Happy April 31st from me & my Dollar Store calendar
Can’t wait to still not buy toilet paper after all this is over.
whoever removed the 30th and 31st from february, come get the 14th too bro
DOCTOR: I’m afraid you have “Updog”.
ME: Oh very funny. I’m outta here.
*dies of Updog four months later*
At Jurassic Park when they say to keep your hands and feet inside the car at all times, they mean it.
my ancestors, who hunted and foraged for whatever food they could get, watching me have anxiety when I’m reading a menu:
Just once I want to wake up to something exciting.
*Wakes up next to spider crawling on pillow.
I never know at which syllable to stop when saying banananananana
After my husband explained in detail what he does for work, my 6-year-old asked if he has fun at work so clearly he was not listening to a single thing my husband said.
the worst kind of twitter bio is something like “katie’s husband. father to jenny” i don’t know who that is, dip shit
A sad text from my wife when we were dating was “I don’t feel good, I can’t make it tonight.”
A sad text from my wife today is “Don’t forget to pick up cauliflower rice on your way home.”
The reason God calls all of us his children is so he can claim us all as dependents.
There are two kinds of people. The ones that pack six days before a trip, and the ones that wake up day-of and realize they need to do a load of laundry. And they marry each other.
Dentists are evil, they’re like reverse the tooth fairy because you’re broke after.
the real reason howl kept his castle moving was tax evasion
Bragging about how much you receive in alimony only demonstrates how much someone was willing to pay to get rid of you.
Me: My sex life is like your car.
Friend: What? Sleek, performance-inspired, 6-speed, classic & acclaimed?
Me: Nope. Electric powered.
[At historic site]
Guide: Questions?
Me: What’s the wifi password?
G: I meant about 19th century life.
M: Oh….Dost thou have thy password?
It says “Keep away from children” on the bottle of my anxiety pills.
If I had taken that advice, I wouldn’t need the pills.

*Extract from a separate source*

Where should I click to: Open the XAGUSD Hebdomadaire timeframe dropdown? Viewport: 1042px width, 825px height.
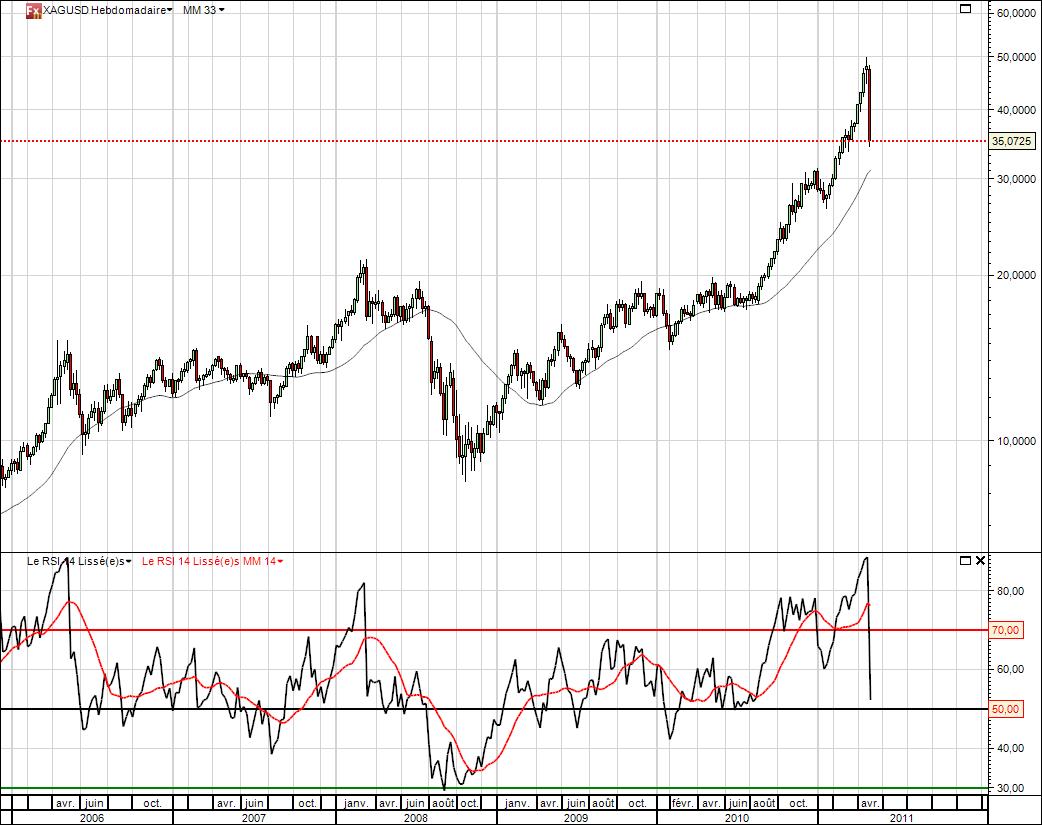click(x=170, y=11)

I swear I’m more than a mom. I’m a sweary mom.
*walks into starbucks*
Me: HEY ANY ASPIRING AUTHORS HERE?? SOMEONE FROM PENGUIN PUBLISHING OUTSIDE!!!
*has choice of any table*
If I ever marry someone who shares my intense love of puns, she’ll be my pun-kin.
I’m convinced the first ‘Kirsten’ was a typo. Everyone was like, “Yeah, obvious misspelling but she’s pretty cool so whatever,” and now we can’t get rid of ‘em because we let that first one slide
Can someone make a voodoo doll of me and send it off to the gym?

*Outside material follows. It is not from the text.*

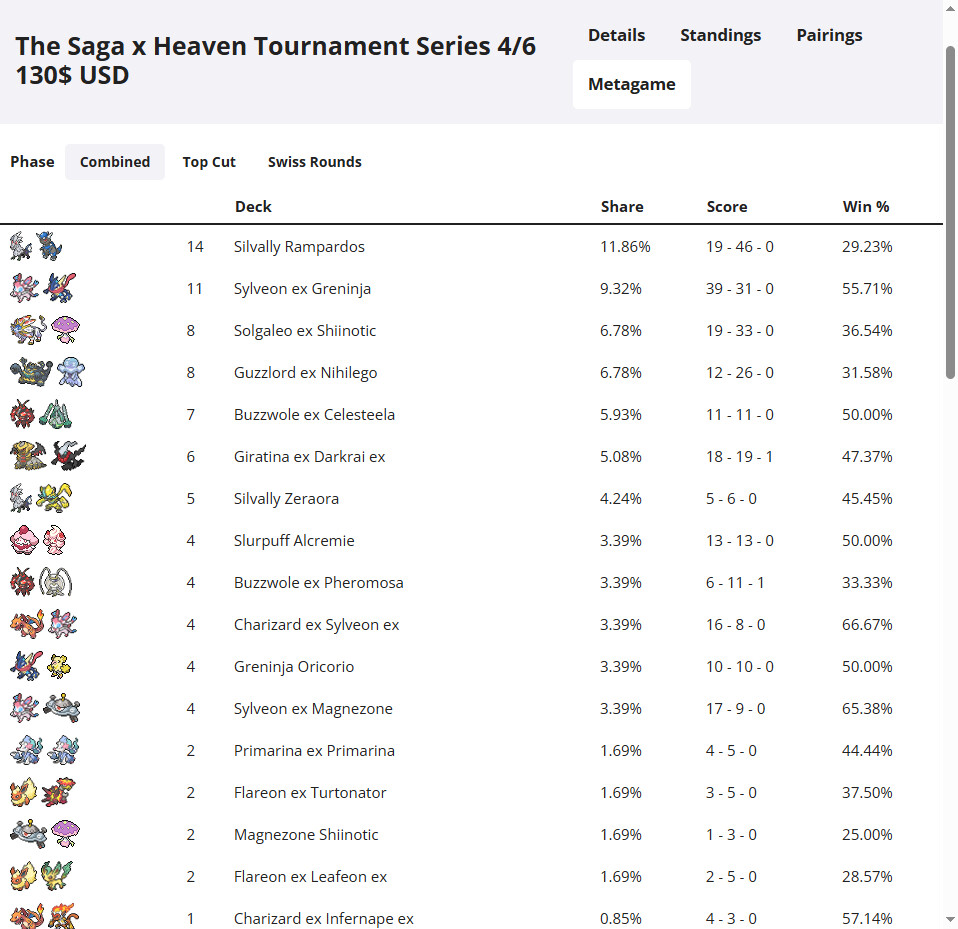Open the Charizard ex Sylveon ex deck link
958x929 pixels.
click(316, 625)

Me: I’m living paycheque to paycheque
Society: Maybe you should have gotten an education
Me: I’m a teacher
women and their purses! haha what’s in there. tampons? lol. WATER? sweater? got sweaters? do you have an extra men’s medium sweater in there
Babe are you okay? You’ve only opened one of your Amazon packages
Judge: We only asked you to state your name.
James Loves Murder: I said I plead the 5th!